* Article
## BEGIN
Running the pipeline

This documents a simple run through of the pipeline for a single project. It assumes you are starting from scratch - most times you don't need to run the full pipeline as you already have the inputs, and just run the matching sections.

Assumptions:

You have set up your python environment as per the top level README.
You are executing these commands from the root directory of this repository.
You have a target directory that can cope with all the many gigabytes of data required.
You have a POSTGIS database set up for holding the GEDI data.

To make it easier to follow, I will assume you are keeping your data generally in /data/tmf

Build environment

((from ghcr.io/osgeo/gdal:ubuntu-small-3.6.4)
 (run (network host) (shell "apt-get update -qqy && apt-get -y install python3-pip libpq-dev git && rm -rf /var/lib/apt/lists/* && rm -rf /var/cache/apt/*"))
 (run (network host) (shell "pip install --upgrade pip"))
 (run (network host) (shell "pip install numpy"))
 (run (network host) (shell "pip install gdal[numpy]==3.6.4"))
 (workdir "/usr/src/app")
 (copy (src "requirements.txt") (dst "./"))
 (run (network host) (shell "pip install --no-cache-dir -r requirements.txt"))
 (copy (src ".") (dst "./"))
 (run (shell "make lint && make type && make test"))
)

Downloading resources used by all projects

First we need to download the layers used by all projects, and in some cases convert them into a more useful form.

JRC

JRC data is generally downloaded first, as all other tiles are at JRC resolution, and so often things that don't need JRC data will still read one JRC tile just to get the correct GeoTIFF projection and pixel scale. To fetch JRC data we do:

python3 -m methods.inputs.download_jrc_data /data/tmf/jrc/zips /data/tmf/jrc/tif

The zips are kept around for archival purposes, due to known difficultly in versioning JRC data, but only the tifs directory is needed from here on.

We also want to generate the Finegrain Circular CPC (FCC) maps. This stage is very expensive, taking days to run, but only needs to be done once per year when JRC updates.
## END
* Task to carry out
For each statement about the pipeline guide, answer yes or no, and back it up with the deciding words from the guide, quoted exactly.
1. The JRC zip files are needed in later steps of the pipeline.
2. Making the FCC maps takes days to run.
3. The guide assumes you run the commands from the root directory of the repository.
Rely only on the pipeline guide above when you reply.

* Stored rows
## BEGIN
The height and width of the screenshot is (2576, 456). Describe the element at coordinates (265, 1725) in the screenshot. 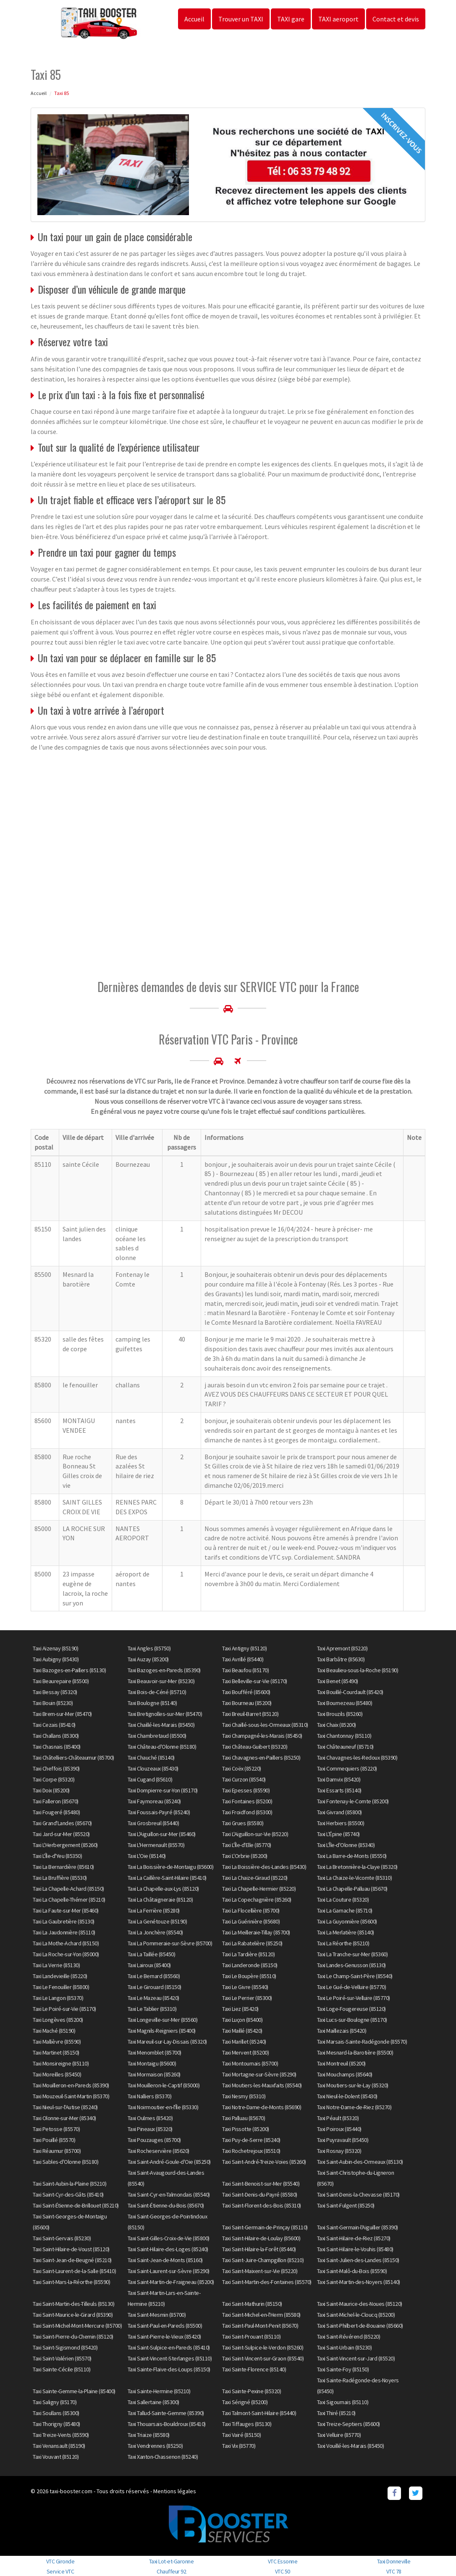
## END
## BEGIN
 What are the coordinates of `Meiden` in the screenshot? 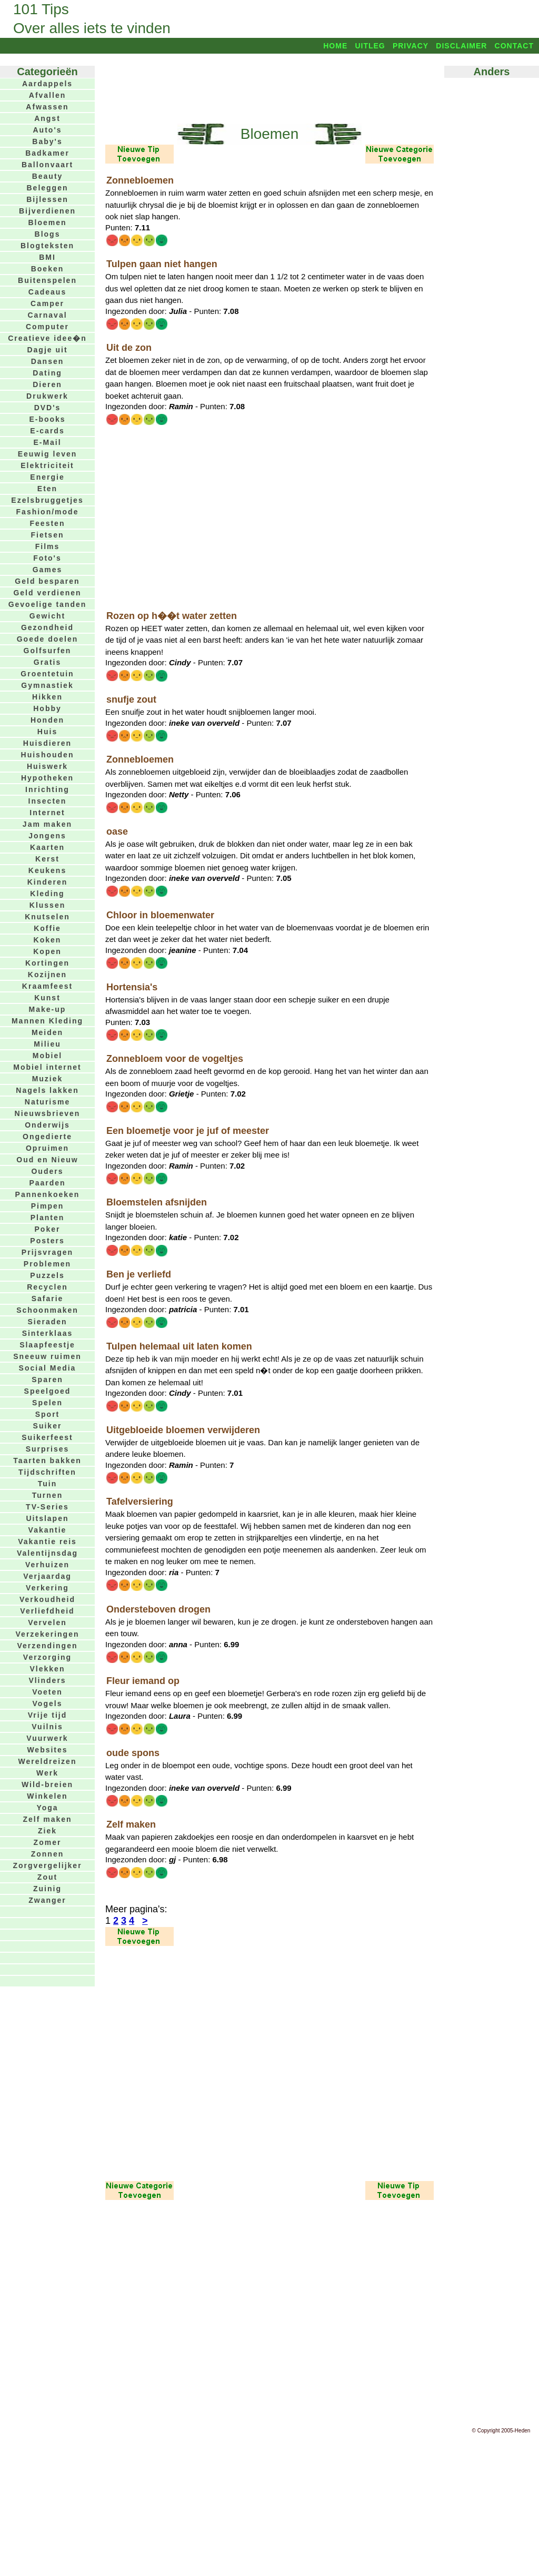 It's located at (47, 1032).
## END
* Result of this exercise
1. No: "only the tifs directory is needed from here on"
2. Yes: "This stage is very expensive, taking days to run"
3. Yes: "You are executing these commands from the root directory of this repository."